Customs associated with millet farming was also revived. Mixing of various millets, pulses and other seeds and sowing them after ritualistic worship of earth known as “Kambala”is the traditional practice in Attapadi. Farming in the hamlets is lead by Chieftain Known as “Oorumoopan” and head of farming, “Mannookaran”.Traditional song and dance accompany the sowing.

515 hectare was planted with millets and other food crops during the first year which gradually increased to 650 hectare by 2019.1480 farm families are involved in the scheme now. Per season production is about 800 tons.

Traditional grain and seed storage practices followed by tribes were also rejuvenated under the program. The produce left after consumption by tribal families is procured by the Department of Agriculture. These are processed and made into value added products by Krishi Vigyan Kendra, Coimpathore. Tribal women are employed to do this work. Products are sold with Organic label by Department of Agriculture.

Attapadi is home to many traditional varieties of millets, oil seeds and pulses. Under the project, efforts are being taken to conserve and cultivate them in the fields. Studies have begun at the “Intellectual Property Rights Cell” at the Kerala Agriculture University to present the case of Attukombu Amara, a variety of Lablab Bean and Attappadi Thuvara, variety of red gram for the Geographical Indication tag.
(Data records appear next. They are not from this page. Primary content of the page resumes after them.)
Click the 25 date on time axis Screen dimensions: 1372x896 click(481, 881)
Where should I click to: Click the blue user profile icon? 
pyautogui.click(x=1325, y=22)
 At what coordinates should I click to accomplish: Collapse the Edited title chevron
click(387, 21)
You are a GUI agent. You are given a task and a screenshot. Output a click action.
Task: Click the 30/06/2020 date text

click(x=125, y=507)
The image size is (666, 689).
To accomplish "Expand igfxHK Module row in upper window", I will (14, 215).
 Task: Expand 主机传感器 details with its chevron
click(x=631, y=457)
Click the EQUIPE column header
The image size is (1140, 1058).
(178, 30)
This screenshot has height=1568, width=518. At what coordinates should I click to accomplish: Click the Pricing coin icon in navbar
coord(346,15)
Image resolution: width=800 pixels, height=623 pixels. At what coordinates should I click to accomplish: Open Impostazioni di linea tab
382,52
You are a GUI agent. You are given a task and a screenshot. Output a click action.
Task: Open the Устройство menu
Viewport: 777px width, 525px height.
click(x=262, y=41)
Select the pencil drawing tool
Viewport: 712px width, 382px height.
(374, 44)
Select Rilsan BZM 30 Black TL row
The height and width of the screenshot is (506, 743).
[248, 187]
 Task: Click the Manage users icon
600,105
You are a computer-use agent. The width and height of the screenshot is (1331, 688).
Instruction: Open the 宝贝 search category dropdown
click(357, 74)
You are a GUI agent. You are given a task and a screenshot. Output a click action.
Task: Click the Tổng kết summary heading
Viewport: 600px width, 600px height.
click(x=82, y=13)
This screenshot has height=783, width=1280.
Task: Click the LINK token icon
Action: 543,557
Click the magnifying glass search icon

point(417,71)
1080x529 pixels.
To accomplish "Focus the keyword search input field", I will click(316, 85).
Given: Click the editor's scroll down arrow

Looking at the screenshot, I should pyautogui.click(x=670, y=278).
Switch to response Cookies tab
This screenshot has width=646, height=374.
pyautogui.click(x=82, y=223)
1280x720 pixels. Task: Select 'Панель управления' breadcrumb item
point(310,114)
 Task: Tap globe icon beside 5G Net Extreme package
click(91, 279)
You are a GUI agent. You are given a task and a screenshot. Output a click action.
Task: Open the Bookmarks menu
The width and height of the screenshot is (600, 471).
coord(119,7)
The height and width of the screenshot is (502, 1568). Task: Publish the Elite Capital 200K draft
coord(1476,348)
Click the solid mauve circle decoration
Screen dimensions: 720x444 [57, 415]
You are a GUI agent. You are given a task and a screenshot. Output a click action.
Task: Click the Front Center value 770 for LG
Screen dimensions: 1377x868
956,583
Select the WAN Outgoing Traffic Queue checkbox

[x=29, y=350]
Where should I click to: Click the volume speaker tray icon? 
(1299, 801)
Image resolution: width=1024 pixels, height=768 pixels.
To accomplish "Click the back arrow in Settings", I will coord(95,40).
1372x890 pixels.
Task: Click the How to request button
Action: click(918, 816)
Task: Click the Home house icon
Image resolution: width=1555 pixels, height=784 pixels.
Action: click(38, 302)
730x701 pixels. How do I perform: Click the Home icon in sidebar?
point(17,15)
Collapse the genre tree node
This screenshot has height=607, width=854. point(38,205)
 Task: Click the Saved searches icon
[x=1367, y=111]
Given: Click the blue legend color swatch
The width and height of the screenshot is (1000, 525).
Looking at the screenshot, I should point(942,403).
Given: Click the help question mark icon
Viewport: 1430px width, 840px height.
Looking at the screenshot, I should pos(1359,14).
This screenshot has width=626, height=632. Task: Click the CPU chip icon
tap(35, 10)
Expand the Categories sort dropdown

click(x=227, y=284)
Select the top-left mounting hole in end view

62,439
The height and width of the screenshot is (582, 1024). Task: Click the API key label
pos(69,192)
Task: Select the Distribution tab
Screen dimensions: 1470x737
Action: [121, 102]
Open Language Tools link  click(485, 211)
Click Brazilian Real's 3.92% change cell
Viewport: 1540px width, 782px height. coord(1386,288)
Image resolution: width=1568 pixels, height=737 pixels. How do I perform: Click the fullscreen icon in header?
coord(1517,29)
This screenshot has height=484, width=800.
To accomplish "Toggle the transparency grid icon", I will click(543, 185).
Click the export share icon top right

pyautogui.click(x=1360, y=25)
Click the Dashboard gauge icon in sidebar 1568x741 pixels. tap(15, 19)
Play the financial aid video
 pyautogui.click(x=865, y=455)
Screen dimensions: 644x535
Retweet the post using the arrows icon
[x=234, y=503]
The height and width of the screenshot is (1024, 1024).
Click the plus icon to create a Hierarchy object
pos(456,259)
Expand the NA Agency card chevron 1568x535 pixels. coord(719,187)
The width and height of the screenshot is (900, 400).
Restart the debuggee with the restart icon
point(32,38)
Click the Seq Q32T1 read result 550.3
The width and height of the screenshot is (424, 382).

Celebrating the holy grains

The traditional millet dishes also made a comeback in the hamlets. Millet dosa, puttu, porridge and roti are some of those tasty dishes. Consumption of millets has resulted in substantial improvement of the health condition of tribal people. According to the study done by tribal health nodal officer during 2018, rate of infant deaths in Attapadi reduced to 13 from 31 in 2013 while abortions were reduced to 31 from 77 in 2013.This is a good indication that revival of millets is having good impact on the community. Tribal farmers are eager to continue the farming of millets. The Department of Agricultural Development and Farmer's welfare, Kerala will extend the project for further 3 years under ‘Rebuild Kerala Initiative’. Millets procured from the Attapadi hamlets will be made into value added products and marketed as ‘Organic Attapadi Millets’.Oganic certification process for Attapadi millets will be completed by next year.

Attapadi valley is celebrating the return of these holy grains. As the saying goes “Dreams are the seeds of change. Nothing ever grows without a seed, and nothing ever changes without a dream”.